A. Yes, because in my recollection, it was crystallised. When discussing it with the solicitor, they were like: are you sure it wasn't capitalised? And I was like: oh, maybe, I'm not sure. So that has been put in square brackets, in case I have misheard the word.
Q. So you thought you heard Mr Mansell saying "crystallised"; is that right?
A. Yes…
…
Judge: Just so I'm clear, Mr Concannon, your recollection [is that] what was referred to was crystallisation, rather than capitalisation?
A. But the word "crystallised", yes.
Q. In fact, you don't recall the word "capitalised" being used?
A. It could be that maybe I misheard and it was "capitalised".
Q. I'm only interested in what you recall. You recall "crystallised" --
A. I recall "crystallised".
Q. …In fact, it is your solicitor who suggested possibly the word "capitalised"?

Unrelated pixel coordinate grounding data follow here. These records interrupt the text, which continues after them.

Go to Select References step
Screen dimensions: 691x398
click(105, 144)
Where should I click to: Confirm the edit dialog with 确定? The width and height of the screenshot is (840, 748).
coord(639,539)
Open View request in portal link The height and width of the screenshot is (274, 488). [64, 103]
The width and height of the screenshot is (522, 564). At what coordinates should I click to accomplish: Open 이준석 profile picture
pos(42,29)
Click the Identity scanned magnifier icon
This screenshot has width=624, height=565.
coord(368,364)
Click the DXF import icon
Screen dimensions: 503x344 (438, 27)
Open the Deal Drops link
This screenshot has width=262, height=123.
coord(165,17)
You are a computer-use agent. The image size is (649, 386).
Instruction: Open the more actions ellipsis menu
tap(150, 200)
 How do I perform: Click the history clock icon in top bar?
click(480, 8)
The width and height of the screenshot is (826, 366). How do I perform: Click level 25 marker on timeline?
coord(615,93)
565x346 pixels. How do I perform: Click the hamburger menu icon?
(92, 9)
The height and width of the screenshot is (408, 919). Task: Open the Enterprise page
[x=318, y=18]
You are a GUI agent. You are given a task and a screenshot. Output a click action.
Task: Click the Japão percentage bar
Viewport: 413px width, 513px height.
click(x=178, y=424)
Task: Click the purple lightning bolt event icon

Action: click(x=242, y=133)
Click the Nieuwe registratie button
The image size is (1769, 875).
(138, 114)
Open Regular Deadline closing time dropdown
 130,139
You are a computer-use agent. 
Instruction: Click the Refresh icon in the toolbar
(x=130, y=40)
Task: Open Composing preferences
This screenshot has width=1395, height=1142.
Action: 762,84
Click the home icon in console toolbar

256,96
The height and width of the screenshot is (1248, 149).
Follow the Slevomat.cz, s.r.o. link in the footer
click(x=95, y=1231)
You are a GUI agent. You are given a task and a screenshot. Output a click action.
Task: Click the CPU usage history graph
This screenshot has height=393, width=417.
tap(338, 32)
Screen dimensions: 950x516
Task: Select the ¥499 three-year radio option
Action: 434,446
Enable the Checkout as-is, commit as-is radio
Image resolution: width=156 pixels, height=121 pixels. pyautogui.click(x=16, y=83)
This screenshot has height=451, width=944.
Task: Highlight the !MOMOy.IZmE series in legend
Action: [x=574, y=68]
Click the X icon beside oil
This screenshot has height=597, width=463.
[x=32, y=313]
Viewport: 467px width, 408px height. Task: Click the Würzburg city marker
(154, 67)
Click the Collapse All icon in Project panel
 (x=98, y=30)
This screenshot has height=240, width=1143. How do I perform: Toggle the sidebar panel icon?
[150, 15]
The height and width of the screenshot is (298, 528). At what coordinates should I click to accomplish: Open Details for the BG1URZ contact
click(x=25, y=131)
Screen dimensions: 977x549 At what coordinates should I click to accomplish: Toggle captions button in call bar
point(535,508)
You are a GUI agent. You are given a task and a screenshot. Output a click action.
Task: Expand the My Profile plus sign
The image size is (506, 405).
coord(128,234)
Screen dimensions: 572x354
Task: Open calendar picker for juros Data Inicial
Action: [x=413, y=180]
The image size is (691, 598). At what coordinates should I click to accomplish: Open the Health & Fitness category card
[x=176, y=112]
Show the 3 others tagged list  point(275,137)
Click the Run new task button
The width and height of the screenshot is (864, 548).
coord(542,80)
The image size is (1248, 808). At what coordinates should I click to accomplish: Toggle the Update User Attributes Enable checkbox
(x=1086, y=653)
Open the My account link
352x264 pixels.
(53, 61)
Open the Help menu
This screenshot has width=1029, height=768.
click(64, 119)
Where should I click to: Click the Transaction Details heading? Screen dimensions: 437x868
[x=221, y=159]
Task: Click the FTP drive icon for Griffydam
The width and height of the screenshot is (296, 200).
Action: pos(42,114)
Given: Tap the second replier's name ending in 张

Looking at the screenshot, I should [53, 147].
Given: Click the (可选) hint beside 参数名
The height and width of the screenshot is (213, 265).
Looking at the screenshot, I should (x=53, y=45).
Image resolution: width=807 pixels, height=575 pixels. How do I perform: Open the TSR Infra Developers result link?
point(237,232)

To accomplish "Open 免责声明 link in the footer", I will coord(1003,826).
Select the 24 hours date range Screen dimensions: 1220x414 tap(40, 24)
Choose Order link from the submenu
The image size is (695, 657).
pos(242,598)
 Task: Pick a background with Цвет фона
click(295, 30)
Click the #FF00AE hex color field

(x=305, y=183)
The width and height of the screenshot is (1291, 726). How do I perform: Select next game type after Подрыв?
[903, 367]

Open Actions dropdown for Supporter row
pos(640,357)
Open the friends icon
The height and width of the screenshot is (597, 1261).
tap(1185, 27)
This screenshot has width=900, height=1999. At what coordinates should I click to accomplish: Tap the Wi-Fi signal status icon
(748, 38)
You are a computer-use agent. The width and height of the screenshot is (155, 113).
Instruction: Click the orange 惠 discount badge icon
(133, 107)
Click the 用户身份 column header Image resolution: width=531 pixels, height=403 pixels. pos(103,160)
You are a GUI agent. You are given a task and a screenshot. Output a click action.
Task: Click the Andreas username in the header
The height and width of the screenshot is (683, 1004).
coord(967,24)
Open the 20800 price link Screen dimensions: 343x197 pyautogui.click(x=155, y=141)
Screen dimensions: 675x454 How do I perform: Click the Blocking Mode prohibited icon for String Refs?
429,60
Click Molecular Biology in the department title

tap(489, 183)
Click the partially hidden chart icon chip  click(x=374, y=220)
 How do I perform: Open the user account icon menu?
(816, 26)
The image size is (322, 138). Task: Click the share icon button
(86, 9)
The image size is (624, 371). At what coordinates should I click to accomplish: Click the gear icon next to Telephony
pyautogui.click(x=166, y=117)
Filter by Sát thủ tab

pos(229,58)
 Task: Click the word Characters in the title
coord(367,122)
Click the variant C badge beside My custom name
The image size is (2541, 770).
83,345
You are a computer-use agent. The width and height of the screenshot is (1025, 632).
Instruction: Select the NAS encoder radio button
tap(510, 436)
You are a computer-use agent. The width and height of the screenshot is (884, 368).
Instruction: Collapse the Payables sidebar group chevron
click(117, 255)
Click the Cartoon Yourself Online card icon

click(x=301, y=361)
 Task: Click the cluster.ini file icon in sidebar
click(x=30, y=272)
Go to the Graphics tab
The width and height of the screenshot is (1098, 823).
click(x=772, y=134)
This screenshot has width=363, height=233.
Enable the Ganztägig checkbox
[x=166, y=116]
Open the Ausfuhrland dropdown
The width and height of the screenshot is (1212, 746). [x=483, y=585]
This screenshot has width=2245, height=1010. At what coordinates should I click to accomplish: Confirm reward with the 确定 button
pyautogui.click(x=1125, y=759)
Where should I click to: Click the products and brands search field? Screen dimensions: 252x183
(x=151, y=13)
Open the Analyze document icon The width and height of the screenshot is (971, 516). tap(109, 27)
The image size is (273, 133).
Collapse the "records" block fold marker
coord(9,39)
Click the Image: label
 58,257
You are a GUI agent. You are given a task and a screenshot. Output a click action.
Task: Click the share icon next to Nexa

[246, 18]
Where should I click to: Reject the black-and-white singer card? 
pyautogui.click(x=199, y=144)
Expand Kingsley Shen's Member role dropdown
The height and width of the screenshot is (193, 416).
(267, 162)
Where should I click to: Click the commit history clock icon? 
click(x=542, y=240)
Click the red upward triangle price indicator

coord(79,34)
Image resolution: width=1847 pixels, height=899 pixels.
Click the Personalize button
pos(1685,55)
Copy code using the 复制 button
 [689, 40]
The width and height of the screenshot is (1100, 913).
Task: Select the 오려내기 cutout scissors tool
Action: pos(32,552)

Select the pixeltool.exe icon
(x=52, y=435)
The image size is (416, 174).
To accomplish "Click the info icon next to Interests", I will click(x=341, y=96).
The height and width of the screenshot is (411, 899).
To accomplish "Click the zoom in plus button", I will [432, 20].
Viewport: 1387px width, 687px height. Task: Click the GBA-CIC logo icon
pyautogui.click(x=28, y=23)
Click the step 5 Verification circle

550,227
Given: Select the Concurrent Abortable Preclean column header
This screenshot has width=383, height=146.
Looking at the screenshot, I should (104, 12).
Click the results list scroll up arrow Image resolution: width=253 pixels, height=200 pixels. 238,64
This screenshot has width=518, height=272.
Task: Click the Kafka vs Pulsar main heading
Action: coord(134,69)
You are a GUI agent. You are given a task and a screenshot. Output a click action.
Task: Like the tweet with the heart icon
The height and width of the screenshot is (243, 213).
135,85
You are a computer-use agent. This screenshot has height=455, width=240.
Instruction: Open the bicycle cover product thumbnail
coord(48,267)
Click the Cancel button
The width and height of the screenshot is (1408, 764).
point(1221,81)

A. He said: yeah, maybe it could have been that and you have misheard that. I'm not 100% sure.
Q. If this witness statement is supposed to be in your own words and your own recollection, why does it contain the phrase "or maybe capitalised", because you don't recall the word "capitalised" being used? You told me it is a suggestion from your solicitor.
A. Well, it's -- yes, but it's in -- I may have misheard, and it was "capitalised". So, I wasn't 100% sure.
Q. Why may you have misheard that? On what basis do you think you may have misheard that?
A. I don't know.
Q. There is no basis, is there, for you thinking you may have misheard that ---
A. Well, maybe, yes.
Q. --- apart from what you tell me your solicitor told you?
A. I don't really know what they mean, but I definitely heard either "crystallised" or "capitalised". I'm not 100% sure."
Mr Spurling
"I distinctly recall speaking to Mr Wilkinson shortly after his lunch with Macquarie at The Ivy on 3 March 2023. In this regard:
…
I clearly recall Mr Wilkinson telling me that he had expressly sought assurances…and that Mr Antolovich had promised him that [Macquarie] would not seek to enforce for lack of sales during the first 12 months as long as they were talking. I also distinctly remember Mr Wilkinson telling me that Mr Antolovich had expressly "shaken hands" on this promise, who Mr Wilkinson referred to as "the head honcho" or the "top guf".
…
…Mr Wilkinson told me that he specifically sought reassurance from Macquarie (which he confirmed to me on more than one occasion that Macquarie had given him) that: if sales were not happening quickly enough, they wouldn't call in the loan - specifically they had agreed not to enforce for lack of sales (which everyone understood would be required to cover the interest not just the capital repayments) during the first 12 months."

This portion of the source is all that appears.